Admittedly, this explanation is a bit of a puzzle itself. But here’s how I make sense of it. A koan, once again, is an unanswerable puzzle. If we take it on, we begin banging our head against the wall of the unknown. At some point, we realize that there is no solution, and we settle into a don’t-know mind. This realization, of course, comes up pretty early in the koan work. And it serves as the true beginning, not the end of the process.
Knowing in advance that you are working with an unanswerable question, you accept your limitations. No longer trying to know the unknowable, you calmly remain with the question in a state of not knowing.
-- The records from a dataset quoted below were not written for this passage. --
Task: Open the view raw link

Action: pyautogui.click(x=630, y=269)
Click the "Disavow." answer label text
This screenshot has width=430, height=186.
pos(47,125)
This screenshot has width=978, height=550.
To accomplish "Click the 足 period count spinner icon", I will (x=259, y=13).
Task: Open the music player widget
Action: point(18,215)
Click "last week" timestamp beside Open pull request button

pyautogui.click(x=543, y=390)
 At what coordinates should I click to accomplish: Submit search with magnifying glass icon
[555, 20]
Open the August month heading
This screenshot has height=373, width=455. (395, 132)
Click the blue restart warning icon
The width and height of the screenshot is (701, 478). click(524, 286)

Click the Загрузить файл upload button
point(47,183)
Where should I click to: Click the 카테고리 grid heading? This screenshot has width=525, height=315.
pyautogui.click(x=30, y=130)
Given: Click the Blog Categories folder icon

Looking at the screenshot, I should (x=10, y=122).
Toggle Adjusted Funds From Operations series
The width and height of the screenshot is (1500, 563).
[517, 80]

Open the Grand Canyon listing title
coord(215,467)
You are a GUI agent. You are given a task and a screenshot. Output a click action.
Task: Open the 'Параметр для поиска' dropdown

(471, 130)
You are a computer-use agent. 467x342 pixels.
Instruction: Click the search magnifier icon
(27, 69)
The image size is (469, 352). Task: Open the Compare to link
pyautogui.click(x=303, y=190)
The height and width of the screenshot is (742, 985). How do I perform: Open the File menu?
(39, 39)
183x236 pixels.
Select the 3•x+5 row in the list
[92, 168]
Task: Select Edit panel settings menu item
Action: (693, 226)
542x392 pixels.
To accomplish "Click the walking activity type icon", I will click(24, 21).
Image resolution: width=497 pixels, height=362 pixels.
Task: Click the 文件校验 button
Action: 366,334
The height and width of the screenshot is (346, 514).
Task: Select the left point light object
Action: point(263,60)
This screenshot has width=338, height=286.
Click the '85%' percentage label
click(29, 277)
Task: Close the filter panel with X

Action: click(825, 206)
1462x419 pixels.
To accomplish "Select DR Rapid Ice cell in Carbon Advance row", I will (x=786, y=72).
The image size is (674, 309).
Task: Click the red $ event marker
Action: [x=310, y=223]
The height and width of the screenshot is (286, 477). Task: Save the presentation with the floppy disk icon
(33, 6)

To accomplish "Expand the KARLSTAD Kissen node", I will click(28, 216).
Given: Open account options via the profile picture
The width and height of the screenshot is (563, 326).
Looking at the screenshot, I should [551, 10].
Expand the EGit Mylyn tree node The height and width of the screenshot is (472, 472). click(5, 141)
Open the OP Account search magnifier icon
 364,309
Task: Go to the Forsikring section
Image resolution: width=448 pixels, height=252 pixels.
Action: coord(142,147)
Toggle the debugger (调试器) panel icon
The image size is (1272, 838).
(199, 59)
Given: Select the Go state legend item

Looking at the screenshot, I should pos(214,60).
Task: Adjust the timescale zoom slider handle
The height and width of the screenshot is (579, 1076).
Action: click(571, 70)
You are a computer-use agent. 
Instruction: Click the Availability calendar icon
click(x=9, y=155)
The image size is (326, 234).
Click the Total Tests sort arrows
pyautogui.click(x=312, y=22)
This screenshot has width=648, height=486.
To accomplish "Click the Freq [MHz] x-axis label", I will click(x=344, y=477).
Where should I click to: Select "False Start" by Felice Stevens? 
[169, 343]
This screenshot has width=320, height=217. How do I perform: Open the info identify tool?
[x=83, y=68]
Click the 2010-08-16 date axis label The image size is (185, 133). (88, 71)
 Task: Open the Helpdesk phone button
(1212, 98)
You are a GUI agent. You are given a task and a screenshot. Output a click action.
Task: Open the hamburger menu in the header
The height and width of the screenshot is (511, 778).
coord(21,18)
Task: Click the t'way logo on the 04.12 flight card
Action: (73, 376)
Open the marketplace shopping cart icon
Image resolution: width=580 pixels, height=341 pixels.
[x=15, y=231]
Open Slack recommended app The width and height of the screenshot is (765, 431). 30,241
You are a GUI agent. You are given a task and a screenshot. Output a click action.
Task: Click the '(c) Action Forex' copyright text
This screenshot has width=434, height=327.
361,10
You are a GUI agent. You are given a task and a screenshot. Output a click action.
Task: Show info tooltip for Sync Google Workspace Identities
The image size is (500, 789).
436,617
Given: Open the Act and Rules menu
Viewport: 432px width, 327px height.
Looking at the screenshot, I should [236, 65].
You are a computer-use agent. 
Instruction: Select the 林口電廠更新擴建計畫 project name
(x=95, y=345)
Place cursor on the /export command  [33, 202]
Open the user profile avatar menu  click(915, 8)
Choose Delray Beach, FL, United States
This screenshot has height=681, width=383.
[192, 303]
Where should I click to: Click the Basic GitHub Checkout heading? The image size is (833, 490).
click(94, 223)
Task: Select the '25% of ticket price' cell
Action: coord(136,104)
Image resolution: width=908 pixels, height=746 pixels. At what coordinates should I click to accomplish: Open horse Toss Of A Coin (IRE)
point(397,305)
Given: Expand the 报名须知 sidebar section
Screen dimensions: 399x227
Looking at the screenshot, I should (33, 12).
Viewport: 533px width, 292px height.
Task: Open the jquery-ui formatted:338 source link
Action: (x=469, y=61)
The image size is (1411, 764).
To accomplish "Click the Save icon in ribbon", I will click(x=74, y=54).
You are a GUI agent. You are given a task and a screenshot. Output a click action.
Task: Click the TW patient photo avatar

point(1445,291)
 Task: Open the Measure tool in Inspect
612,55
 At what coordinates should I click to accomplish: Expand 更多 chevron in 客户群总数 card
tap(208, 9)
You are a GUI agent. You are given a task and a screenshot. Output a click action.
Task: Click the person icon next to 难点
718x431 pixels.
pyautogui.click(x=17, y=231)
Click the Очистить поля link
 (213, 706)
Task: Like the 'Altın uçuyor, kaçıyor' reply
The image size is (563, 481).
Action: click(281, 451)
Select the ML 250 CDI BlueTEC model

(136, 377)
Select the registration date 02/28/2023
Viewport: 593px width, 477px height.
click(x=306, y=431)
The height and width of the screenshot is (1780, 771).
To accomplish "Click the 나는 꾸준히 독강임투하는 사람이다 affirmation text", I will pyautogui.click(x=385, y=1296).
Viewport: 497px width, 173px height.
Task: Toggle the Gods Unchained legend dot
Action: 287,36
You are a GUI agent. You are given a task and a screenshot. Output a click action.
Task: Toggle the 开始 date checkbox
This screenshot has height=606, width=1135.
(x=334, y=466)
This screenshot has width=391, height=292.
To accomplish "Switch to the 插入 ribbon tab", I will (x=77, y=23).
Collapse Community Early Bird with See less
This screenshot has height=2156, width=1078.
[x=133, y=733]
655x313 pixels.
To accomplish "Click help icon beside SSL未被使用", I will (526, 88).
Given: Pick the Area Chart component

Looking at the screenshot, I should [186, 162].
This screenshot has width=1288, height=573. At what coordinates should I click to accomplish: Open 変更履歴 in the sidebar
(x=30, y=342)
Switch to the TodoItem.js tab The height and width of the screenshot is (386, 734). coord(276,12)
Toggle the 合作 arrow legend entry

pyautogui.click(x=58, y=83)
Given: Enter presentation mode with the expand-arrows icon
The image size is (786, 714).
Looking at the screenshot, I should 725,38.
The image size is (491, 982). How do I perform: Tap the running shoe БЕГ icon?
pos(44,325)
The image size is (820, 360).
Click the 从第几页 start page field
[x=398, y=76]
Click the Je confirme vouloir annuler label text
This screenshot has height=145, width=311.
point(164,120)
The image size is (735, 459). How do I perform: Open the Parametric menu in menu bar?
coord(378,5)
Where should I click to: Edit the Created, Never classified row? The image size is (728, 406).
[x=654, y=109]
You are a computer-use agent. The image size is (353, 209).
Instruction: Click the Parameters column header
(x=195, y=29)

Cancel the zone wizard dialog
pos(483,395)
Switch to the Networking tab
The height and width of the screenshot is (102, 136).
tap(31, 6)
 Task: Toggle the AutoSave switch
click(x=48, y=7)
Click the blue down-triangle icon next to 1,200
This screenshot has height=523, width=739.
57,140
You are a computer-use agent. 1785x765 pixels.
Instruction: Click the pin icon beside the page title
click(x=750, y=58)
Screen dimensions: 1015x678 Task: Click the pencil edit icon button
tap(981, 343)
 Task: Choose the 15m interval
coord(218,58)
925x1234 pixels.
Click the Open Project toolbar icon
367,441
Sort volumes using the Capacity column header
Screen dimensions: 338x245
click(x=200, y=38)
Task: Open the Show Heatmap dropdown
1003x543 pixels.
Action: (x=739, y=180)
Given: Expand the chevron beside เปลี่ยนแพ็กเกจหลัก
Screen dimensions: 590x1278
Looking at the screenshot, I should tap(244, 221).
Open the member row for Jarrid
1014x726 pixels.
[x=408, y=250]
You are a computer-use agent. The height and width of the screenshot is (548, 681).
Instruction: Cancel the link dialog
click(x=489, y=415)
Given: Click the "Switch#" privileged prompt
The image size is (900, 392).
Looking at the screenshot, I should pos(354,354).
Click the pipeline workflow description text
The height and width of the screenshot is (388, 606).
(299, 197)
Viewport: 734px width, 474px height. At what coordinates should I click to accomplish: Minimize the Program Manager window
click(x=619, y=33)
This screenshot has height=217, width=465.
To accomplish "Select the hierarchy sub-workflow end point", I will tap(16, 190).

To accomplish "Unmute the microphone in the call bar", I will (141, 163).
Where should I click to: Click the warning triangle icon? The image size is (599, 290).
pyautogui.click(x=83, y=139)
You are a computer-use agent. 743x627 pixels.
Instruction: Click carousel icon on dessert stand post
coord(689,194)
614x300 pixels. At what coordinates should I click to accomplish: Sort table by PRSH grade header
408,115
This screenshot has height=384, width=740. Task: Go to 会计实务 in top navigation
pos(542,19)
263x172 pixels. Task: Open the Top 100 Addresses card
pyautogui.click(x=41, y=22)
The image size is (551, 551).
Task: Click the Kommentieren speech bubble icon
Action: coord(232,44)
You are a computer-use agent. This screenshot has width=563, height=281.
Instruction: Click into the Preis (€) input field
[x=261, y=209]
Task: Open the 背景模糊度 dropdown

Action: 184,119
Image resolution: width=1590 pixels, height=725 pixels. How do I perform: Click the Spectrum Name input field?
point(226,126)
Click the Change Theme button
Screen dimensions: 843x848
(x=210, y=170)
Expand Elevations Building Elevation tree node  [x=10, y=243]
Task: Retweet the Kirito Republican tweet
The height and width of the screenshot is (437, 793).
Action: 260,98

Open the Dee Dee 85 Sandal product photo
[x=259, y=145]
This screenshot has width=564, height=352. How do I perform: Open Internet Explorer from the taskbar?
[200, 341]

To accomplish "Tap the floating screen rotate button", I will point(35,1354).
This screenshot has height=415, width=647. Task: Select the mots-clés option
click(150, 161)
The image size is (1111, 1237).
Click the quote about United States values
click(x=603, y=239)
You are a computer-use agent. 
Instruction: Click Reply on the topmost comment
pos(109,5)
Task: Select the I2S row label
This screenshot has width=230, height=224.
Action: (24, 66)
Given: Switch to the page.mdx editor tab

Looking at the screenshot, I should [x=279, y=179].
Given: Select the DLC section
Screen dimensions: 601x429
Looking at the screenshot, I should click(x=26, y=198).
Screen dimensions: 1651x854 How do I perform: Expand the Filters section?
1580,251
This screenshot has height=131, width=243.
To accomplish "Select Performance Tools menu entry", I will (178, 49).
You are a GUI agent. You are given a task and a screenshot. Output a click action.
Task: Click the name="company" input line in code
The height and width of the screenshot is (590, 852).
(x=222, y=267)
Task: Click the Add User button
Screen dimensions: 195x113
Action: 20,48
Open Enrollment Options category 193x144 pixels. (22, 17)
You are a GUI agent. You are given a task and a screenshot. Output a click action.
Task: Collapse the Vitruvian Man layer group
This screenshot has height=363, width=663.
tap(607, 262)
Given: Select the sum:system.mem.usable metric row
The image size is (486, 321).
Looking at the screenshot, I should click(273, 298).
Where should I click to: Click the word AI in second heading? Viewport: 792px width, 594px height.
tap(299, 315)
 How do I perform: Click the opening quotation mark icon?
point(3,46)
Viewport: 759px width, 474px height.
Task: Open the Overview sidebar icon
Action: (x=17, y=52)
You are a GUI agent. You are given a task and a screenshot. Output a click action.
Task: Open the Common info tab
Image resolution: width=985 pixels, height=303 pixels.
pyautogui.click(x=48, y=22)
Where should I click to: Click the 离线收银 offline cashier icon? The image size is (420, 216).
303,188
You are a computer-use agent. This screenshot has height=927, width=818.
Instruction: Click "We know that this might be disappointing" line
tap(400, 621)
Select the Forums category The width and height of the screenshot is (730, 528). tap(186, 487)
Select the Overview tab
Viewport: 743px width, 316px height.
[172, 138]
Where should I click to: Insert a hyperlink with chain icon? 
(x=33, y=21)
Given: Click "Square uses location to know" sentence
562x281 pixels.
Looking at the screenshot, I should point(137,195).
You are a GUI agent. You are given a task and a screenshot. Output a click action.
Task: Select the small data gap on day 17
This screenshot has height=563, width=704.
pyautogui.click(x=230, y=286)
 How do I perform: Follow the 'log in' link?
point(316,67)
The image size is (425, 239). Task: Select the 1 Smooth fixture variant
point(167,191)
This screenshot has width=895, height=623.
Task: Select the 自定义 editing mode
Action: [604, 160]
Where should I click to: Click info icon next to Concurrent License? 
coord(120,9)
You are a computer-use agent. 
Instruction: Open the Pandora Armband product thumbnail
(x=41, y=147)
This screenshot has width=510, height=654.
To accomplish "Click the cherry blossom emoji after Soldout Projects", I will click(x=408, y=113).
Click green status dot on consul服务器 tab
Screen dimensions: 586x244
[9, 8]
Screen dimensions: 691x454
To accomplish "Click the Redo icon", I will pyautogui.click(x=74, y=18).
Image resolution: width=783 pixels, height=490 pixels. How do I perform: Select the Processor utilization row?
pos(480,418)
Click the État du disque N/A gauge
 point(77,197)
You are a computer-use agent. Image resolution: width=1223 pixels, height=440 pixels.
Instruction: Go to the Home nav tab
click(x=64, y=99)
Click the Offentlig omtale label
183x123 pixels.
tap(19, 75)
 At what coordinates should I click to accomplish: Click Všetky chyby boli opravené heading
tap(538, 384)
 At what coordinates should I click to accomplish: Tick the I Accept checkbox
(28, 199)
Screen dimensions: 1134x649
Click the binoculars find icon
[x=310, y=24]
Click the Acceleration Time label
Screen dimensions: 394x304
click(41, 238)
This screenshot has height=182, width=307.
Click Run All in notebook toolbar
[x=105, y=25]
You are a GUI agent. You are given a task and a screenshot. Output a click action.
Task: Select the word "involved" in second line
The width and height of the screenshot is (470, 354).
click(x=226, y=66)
Knowingly, you keep chasing the tail of not knowing in a process that, I believe, very much parallels the day-to-day mystery of life. Thus, the potential therapeutic value of koan work as a kind of one-question-therapy that can help soothe the perfectionistic thirst for answers.
Here are a few of the koans [from the Present Perfect book] that I developed to challenge perfectionistic thinking for my clients and my readers:
Imagination is always at least one step ahead of reality. When we appraise the world, ourselves, or others, we compare what is (the real) with what theoretically could be (the imagined).
Say you got a B on a test. You look at this grade and you think that you could have done better, that you could have gotten an A. But that’s theory. The reality is that you got a B, not an A, and this B represented your practical (not theoretical) best.
With this in mind, let me ask you this: what do you mean by perfection—the theoretical best or the practical best? When you think about perfection, are you thinking about the imaginary perfection of what could be or about the perfection of what actually is? Of course, this is something of a rhetorical question. I know the answer: as a perfectionist, you define perfection as a theoretical best. That’s exactly why you are never satisfied with reality as it is.
I love junk email: its desperation, its naiveté, its brazenness. I can relate to the humanity (psychology) behind it. Can you?
For example (from this morning): “LOAN OFFER! READ THE ATTACHED FILE AND CONTACT MR. CLARK.”
Yes, it was all in caps. And no, I didn’t contact Mr. Clark…
You just know there’s suffering and ambition behind this.